*** SUPPLIED RECORDS Section Begins ***
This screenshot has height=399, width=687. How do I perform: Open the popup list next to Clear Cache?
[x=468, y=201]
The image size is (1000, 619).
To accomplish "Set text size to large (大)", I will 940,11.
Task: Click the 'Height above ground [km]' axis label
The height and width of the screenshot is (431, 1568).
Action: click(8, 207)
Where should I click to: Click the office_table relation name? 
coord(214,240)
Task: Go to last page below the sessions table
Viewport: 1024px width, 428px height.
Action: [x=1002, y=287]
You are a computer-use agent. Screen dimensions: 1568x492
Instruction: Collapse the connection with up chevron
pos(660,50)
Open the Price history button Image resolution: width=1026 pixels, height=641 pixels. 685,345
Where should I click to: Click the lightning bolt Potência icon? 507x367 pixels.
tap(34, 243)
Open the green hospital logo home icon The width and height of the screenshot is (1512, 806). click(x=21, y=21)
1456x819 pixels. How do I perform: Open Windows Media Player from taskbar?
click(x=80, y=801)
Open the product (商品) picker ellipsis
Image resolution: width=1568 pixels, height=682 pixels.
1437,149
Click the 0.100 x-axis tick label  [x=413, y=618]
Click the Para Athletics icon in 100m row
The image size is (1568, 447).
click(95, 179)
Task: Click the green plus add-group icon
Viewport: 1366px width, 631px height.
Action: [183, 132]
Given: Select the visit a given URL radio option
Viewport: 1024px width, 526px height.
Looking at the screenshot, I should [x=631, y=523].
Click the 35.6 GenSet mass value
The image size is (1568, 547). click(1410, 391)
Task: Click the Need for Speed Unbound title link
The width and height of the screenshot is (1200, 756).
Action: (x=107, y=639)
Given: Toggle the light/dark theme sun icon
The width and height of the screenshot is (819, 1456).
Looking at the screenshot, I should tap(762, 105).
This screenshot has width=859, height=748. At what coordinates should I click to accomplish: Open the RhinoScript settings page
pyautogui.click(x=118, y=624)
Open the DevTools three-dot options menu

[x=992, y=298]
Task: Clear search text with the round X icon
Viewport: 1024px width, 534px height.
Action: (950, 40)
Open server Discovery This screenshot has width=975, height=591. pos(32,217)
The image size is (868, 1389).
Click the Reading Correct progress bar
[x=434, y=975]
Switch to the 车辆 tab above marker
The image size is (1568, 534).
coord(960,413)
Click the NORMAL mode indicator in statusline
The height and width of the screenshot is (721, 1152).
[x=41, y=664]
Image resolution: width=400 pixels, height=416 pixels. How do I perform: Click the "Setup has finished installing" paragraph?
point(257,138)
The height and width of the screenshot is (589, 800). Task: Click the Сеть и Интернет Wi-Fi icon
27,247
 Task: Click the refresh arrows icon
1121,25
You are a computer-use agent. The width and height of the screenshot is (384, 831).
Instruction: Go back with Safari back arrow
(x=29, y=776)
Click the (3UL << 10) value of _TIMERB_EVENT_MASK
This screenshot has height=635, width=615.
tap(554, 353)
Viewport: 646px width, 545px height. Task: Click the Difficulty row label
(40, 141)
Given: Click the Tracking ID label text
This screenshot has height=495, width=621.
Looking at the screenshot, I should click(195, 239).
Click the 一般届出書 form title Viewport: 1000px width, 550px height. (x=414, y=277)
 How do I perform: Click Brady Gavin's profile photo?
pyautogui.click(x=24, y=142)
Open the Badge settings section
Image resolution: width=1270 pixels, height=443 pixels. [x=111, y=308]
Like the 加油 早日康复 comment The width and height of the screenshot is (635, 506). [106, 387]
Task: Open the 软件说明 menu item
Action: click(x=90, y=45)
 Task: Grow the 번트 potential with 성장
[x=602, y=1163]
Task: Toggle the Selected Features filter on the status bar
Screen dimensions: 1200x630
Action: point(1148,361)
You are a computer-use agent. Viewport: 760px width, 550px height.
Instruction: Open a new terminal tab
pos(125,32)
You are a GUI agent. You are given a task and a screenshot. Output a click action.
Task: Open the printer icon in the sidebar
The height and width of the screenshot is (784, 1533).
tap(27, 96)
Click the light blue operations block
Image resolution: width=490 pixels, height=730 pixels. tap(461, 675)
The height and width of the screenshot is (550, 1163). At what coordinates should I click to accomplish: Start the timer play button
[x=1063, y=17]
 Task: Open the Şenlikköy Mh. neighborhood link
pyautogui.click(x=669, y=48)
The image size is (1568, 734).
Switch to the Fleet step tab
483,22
*** SUPPLIED RECORDS Section Ends ***
• DIRECTIONS FOR THIS TASK
Copy the records above exactly, please, but only from the first line through the line containing "Open the green".

• REPLY
This screenshot has height=399, width=687. How do I perform: Open the popup list next to Clear Cache?
[x=468, y=201]
The image size is (1000, 619).
To accomplish "Set text size to large (大)", I will 940,11.
Task: Click the 'Height above ground [km]' axis label
The height and width of the screenshot is (431, 1568).
Action: click(8, 207)
Where should I click to: Click the office_table relation name? 
coord(214,240)
Task: Go to last page below the sessions table
Viewport: 1024px width, 428px height.
Action: [x=1002, y=287]
You are a computer-use agent. Screen dimensions: 1568x492
Instruction: Collapse the connection with up chevron
pos(660,50)
Open the Price history button Image resolution: width=1026 pixels, height=641 pixels. 685,345
Where should I click to: Click the lightning bolt Potência icon? 507x367 pixels.
tap(34, 243)
Open the green hospital logo home icon The width and height of the screenshot is (1512, 806). click(x=21, y=21)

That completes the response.